## Problem details
Duplicate the entries below word for word, starting at the line containing "The height and width of the screenshot is (827, 1456)." and ending after the line containing "click(98, 234)", both included.

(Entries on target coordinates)
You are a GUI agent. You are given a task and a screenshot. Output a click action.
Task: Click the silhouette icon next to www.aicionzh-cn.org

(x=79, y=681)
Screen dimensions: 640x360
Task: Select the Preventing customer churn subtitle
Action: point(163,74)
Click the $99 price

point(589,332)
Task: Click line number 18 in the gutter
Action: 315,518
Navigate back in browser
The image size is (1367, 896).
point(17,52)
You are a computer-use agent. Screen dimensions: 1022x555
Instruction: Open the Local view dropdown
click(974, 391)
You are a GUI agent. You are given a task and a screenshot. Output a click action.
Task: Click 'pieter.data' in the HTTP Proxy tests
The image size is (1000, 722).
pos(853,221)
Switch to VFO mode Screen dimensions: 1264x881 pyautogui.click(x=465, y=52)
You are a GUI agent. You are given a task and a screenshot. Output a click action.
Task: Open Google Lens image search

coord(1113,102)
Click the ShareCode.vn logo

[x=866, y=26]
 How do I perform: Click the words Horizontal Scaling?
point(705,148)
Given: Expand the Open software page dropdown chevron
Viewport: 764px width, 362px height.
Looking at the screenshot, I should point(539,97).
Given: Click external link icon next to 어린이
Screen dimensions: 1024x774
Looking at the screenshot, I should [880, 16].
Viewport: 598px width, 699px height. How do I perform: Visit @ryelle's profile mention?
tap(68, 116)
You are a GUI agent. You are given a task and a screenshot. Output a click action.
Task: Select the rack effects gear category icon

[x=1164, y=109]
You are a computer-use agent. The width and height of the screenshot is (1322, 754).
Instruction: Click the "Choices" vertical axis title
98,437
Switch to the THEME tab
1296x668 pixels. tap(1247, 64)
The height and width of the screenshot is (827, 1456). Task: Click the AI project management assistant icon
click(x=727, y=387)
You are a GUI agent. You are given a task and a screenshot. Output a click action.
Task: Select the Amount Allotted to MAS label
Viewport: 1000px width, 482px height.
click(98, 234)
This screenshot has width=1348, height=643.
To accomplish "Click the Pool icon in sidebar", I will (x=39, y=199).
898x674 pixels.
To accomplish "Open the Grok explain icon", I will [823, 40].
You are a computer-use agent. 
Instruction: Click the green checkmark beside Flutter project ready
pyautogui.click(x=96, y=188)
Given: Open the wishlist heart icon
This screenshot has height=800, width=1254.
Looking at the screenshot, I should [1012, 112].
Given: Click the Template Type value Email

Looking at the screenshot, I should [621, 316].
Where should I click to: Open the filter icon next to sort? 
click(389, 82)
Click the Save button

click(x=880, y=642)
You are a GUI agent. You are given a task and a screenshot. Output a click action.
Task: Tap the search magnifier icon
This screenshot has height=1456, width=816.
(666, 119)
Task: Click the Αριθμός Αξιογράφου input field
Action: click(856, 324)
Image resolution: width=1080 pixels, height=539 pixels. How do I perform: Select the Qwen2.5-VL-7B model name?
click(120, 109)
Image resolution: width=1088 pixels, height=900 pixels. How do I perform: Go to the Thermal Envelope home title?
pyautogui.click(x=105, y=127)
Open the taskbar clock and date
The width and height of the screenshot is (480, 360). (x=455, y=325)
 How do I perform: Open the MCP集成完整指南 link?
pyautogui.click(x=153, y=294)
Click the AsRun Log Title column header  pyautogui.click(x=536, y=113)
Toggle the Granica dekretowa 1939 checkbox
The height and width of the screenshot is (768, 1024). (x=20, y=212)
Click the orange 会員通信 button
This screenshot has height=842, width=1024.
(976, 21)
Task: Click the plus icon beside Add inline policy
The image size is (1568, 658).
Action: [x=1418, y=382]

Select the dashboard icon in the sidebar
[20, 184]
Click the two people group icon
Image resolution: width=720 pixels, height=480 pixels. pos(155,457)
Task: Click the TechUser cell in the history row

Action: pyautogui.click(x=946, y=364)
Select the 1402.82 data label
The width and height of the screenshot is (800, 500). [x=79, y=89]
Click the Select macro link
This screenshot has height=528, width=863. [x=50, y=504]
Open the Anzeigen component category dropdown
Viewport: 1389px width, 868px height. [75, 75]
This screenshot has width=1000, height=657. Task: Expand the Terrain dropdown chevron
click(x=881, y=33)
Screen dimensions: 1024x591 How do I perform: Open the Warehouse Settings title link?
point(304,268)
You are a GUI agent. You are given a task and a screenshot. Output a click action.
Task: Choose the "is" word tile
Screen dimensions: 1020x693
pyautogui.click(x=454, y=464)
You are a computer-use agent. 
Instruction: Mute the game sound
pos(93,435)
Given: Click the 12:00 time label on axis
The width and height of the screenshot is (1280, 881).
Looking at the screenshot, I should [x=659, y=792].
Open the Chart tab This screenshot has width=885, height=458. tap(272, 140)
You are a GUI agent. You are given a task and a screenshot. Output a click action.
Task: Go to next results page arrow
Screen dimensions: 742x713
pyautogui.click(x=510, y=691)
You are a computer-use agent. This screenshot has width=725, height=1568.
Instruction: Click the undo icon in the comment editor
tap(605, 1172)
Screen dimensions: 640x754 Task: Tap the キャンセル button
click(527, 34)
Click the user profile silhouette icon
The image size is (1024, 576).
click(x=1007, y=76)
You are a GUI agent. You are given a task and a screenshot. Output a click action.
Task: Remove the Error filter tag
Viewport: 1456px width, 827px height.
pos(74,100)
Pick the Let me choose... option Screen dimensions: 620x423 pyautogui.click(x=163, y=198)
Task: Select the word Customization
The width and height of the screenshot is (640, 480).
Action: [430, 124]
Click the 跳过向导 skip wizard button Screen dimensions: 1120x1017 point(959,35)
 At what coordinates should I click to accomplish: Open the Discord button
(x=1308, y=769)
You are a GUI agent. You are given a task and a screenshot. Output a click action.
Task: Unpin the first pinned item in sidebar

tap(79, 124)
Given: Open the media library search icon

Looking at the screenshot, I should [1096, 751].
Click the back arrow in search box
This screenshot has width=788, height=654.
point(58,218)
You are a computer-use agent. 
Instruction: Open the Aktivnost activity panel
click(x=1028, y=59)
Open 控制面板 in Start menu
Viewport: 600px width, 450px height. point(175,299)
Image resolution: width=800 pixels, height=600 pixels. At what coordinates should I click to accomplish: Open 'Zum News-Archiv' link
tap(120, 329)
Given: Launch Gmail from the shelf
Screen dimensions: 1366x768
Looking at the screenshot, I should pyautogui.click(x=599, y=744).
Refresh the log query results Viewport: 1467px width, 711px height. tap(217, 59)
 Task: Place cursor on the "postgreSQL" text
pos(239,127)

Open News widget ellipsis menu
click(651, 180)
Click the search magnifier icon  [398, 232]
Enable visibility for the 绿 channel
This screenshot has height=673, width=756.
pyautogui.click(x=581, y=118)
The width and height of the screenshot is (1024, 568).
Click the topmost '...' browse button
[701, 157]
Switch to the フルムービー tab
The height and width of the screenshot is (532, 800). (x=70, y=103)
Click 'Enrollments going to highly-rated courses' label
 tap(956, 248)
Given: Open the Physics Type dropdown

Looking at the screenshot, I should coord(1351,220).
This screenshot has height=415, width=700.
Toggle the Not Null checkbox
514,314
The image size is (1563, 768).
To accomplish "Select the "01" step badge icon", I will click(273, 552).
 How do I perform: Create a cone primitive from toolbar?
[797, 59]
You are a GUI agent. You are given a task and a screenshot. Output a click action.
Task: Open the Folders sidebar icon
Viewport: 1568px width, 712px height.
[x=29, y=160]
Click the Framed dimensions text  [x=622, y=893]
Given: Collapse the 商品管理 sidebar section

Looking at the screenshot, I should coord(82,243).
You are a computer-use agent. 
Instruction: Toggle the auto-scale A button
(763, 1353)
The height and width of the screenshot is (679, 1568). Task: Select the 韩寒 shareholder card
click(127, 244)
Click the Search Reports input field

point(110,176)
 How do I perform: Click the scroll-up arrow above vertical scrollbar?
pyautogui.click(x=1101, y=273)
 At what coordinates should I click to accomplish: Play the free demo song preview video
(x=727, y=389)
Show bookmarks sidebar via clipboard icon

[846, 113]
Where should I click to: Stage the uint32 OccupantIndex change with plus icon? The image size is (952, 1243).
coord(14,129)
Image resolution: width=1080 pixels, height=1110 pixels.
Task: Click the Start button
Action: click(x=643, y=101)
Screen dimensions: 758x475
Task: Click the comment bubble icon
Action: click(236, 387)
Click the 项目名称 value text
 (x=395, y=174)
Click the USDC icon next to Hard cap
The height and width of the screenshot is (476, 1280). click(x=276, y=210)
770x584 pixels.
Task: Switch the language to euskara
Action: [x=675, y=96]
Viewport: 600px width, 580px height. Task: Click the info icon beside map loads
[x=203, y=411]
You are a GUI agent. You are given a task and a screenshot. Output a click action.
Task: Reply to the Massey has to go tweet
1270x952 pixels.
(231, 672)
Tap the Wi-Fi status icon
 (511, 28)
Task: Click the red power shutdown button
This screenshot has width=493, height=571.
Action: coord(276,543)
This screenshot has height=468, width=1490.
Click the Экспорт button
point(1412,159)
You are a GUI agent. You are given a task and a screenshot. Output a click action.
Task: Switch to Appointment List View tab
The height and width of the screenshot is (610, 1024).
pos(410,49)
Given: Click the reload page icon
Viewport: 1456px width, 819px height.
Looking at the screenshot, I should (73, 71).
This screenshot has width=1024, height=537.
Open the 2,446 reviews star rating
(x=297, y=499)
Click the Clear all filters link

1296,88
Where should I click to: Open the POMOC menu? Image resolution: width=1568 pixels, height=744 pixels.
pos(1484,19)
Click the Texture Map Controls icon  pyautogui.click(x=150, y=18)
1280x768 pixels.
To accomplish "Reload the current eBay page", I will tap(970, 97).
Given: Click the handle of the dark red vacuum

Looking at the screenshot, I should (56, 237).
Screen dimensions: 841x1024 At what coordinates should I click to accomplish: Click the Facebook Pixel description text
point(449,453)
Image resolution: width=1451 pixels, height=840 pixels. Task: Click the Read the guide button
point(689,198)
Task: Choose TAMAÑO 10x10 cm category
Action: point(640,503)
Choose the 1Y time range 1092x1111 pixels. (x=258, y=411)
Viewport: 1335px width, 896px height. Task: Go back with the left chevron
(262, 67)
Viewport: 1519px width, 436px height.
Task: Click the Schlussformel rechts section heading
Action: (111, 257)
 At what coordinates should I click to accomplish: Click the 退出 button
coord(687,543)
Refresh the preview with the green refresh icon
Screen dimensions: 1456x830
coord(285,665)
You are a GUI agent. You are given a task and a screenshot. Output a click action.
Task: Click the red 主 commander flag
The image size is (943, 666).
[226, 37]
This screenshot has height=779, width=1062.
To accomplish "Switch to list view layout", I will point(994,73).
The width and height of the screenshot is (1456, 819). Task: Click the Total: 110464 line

## Solution for this task
The height and width of the screenshot is (827, 1456). Task: Click the AI project management assistant icon
click(x=727, y=387)
You are a GUI agent. You are given a task and a screenshot. Output a click action.
Task: Select the Amount Allotted to MAS label
Viewport: 1000px width, 482px height.
click(98, 234)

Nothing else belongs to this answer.